Elliptic Curve Cryptography Subject Public Key Information
Draft of message to be sent after approval:
From: The IESG <email@example.com> To: IETF-Announce <firstname.lastname@example.org> Cc: Internet Architecture Board <email@example.com>, RFC Editor <firstname.lastname@example.org>, pkix mailing list <email@example.com>, pkix chair <firstname.lastname@example.org> Subject: Protocol Action: 'Elliptic Curve Cryptography Subject Public Key Information' to Proposed Standard The IESG has approved the following document: - 'Elliptic Curve Cryptography Subject Public Key Information ' <draft-ietf-pkix-ecc-subpubkeyinfo-11.txt> as a Proposed Standard This document is the product of the Public-Key Infrastructure (X.509) Working Group.

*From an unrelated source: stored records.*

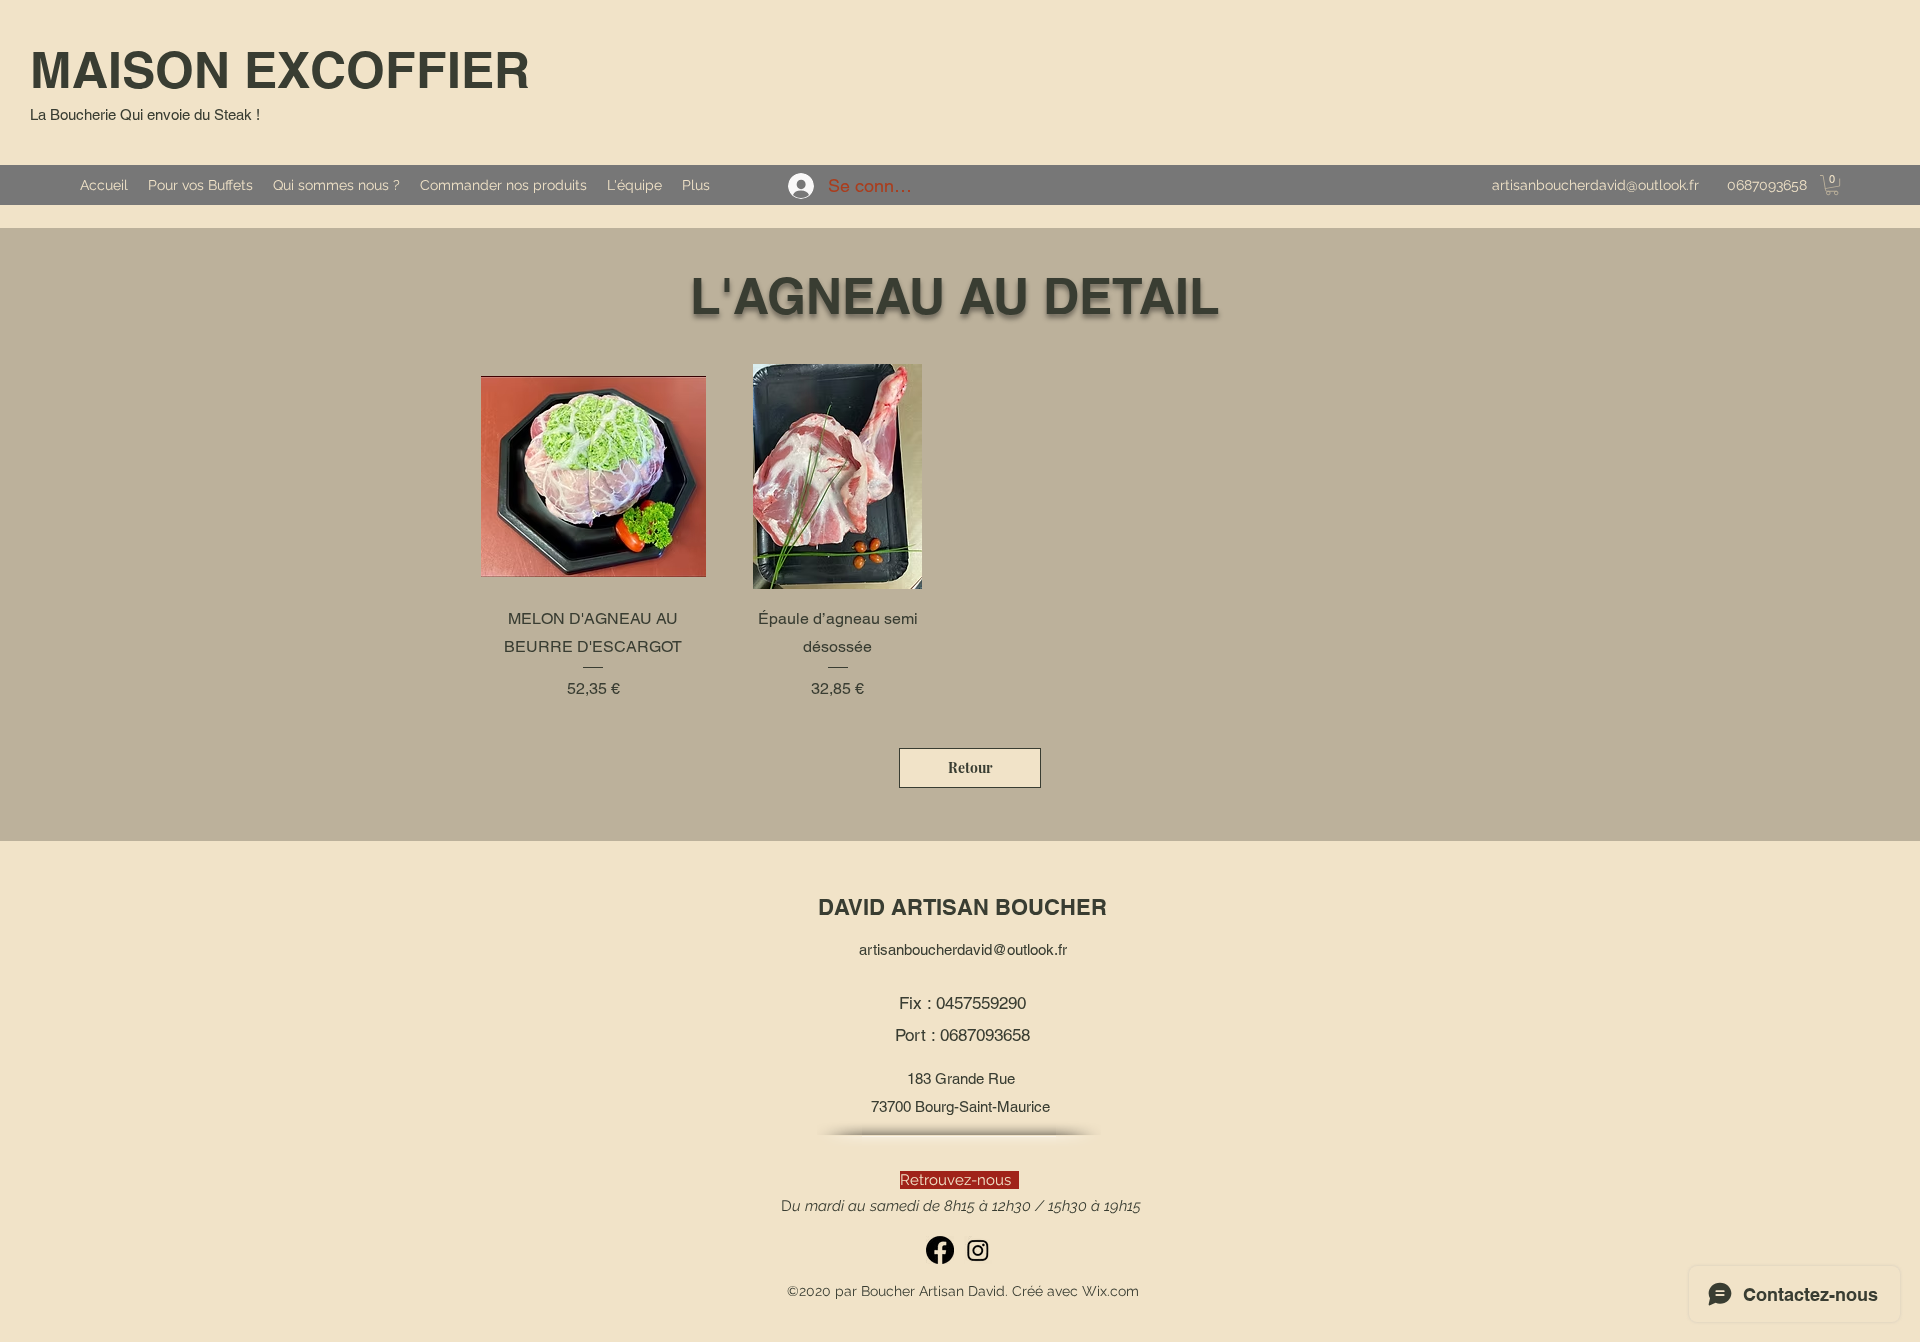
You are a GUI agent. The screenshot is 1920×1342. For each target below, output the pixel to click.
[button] (1832, 185)
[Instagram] (978, 1250)
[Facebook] (940, 1250)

The IESG contact persons are Pasi Eronen and Tim Polk. A URL of this Internet-Draft is: http://www.ietf.org/internet-drafts/draft-ietf-pkix-ecc-subpubkeyinfo-11.txt
Technical Summary The subjectPublicKeyInfo field of an X.509 certificate carries three data items: an algorithm identifier, optional parameters, and a bit string that represents the public key. The parameters are specific to the algorithm and this field usually contains simple values needed to characterize the public key algorithm, e.g., the generator and modulus for Diffie-Hellman. However, X.509 does not constrain the scope of this parameters field. The ANSI X9.62 standards allow parameters to name the curve via an object identifier, inherit the curve from an issuer, or fully specify the curve. To fully specify the curve a complex structure is required. Further, the ANSI X9.62 standards committee elected to use this field to express potentially complex limitations on how the public key in the certificate can be used, e.g., which key derivation functions can be applied to the bit string that results from a Diffie-Hellman key exchange. After considerable debate the PKIX WG decided to limit the number of parameter choices to one: the name the curve with an object identifier (namedCurve). This decision was based on implementers desire to use well known curves from NIST and the complexity of the specifiedCurve field (not to mention the 20+ pages it saved). The WG also decided to restrict the number of algorithm identifiers to three: id-ecPublicKey, id-ecDH, and id-ECMQV. The id-ecPublicKey object identifier is when a CA does not want to limit the key for use with a particular ECC algorithm. ECDSA will use this object identifier, as it is already widely implemented. The id-ecDH and id-ecMQV object identifiers are used to restrict the key for use with ECDH and ECMQV, respectively. The SHA-224, SHA-256, SHA-384, and SHA-512 algorithms and the NIST curves were added to the ASN.1 modules. Working Group Summary This ID was discussed extensively on the PKIX WG mailing list. A poll was taken to remove the specifiedCurve option. The WG was in favor of the change. The other comments were about document quality. Document Quality This document is a fairly length update of three sections of RFC 3279 (Sections 2.3.5, 3, and 5) and includes a long ASN.1 module. The quality of the draft is comparable in quality to its predecessor Personnel The document shepherd is Stefan Santesson. The responsible area director is Pasi Eronen.